Hello, it's been quiet for a while, and I've been busy
but kept thinking about all the useful feedback you folks gave me.
Not that it made me flesh out a perfect plan,
but hopefully at least a less terrible one.

Regarding smudging the change in time,
how does the following three-phaser sound?

Phase 1 ("Wake-up Call"):
  In Fedora 37, disable SHA-1 signatures verification/creation
  in FUTURE policy, i.e. opt-in only.
  Come up with some logging solution;
  I'd prefer something non-invasive like eBPF USDT probes [2],
  but maybe even stderr could work, you've been moderately convincing.
  (FUTURE change is *maybe* doable in F36, but not logging.)
  Announce it as a system-wide change anyway for visibility,
  call for Test Days to report which apps/workflows rely on SHA-1 signatures
  either from the logs
  or from opting into blocking operations and seeing what starts failing hard.
  That'd have to be very actively called for to make an impact,
  impact that'd mostly be just maintainers thinking what will they do in

Phase 2 ("Jump Scare"):
  As soon as f37 branch-off happens,
  disable signature verification in DEFAULT in *38 rawhide*.
  Cue an influx of bugreports because things get broken for all testers
  and not just the ones who opt in.
  I anticipate this to be the most eye-opening step
  even if we test a lot in the previous phase, so to smooth it out more
  we then *revert* the change in 38 before the release,
  so the released Fedora behaves just like in 37
  and whatever wasn't sorted out in time gets an extra cycle.
  A second Fedora change should be filed for visibility,
  but clearly stating this will not affect f38 released.

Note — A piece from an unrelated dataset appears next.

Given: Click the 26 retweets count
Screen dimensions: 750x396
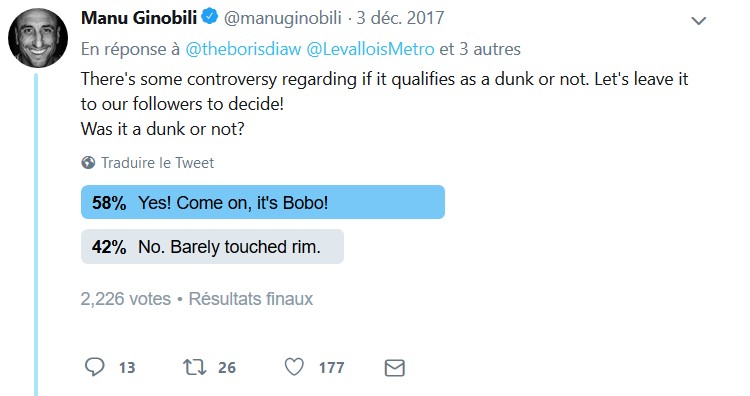Looking at the screenshot, I should click(x=227, y=368).
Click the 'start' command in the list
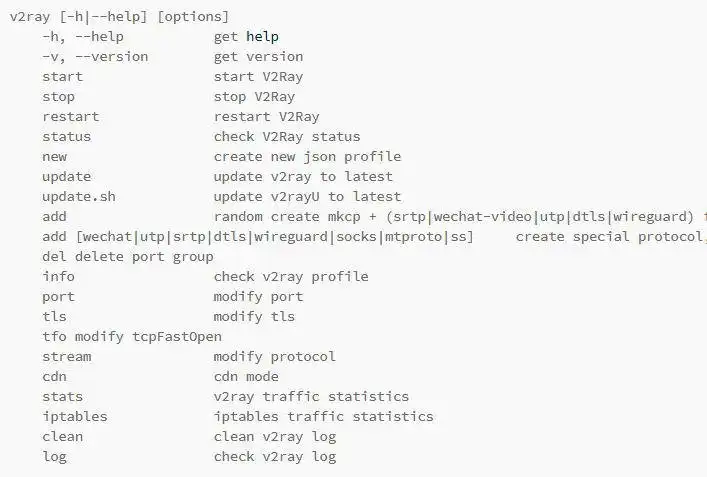 coord(63,77)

Phase 3 ("Return of the Panik"):
  And then Fedora 39 comes, where the revert hasn't happened,
  goes through the whole release cycle,
  but this time the change goes through and reaches stable.
  Again, a system-wide change, a third one for the same thing.

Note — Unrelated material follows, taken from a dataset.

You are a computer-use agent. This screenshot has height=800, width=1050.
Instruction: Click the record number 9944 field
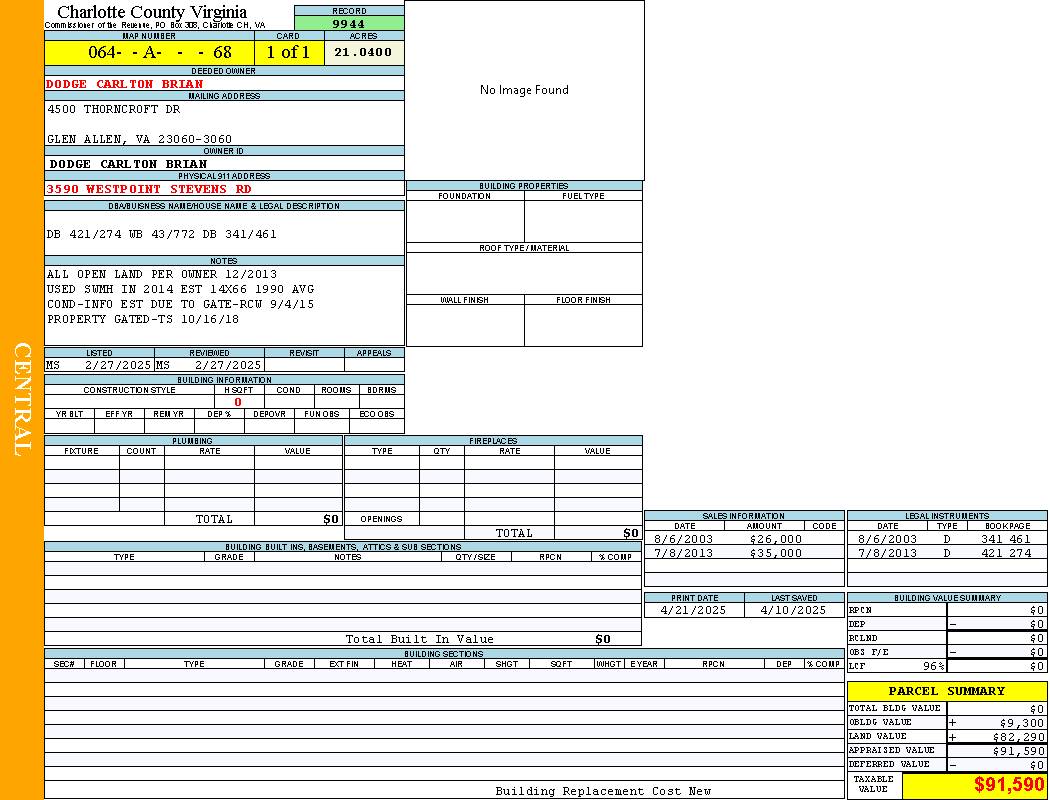349,24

With the 37-38-39 numbers, that'd mean the change
reaching the users in autumn 2023, with lead times of:
  ~ 3.5 cycles for the most proactive developers to see this thread and panic
  ~ 3 cycles for the testers to proactively report bugs (logging/opting in)
  ~ 2 cycles to address everything else coming from rawhide testing
    before it reaches stable by either
    switching to some other algorithm,
    making the users explicitly opt into trusting SHA-1 signatures somehow,
    or, in the most high-profile cases,
    having a widely publicised exception (and some plan for the future).

Questions:
  * Do you find this smudging reasonable?
  * The usual tightening of the other less controversial algorithms,
    should it follow the same smudging/reverting plan
    since we're going through all that hassle anyway?
  * Does the 37-38-39 timeframe feel right?
  * Do I need to first run this contraption of a plan
    by FESCo or some other smart folks?
  * Is there a better signalling mechanism than filing 3 system-wide changes?
  * What'd be the right mechanism for others to take the wheel if everything
    goes sideways and the need arises to revise the plan mid-execution?

Other kinds of input are, of course, also appreciated.
Even the calls to magically attain the mutually exclusive goals
of offering secure defaults while not breaking insecure workflows
that don't offer actual solutions might serve as a useful mood check.
I know it ain't the best plan. Let's figure out the right thing to do.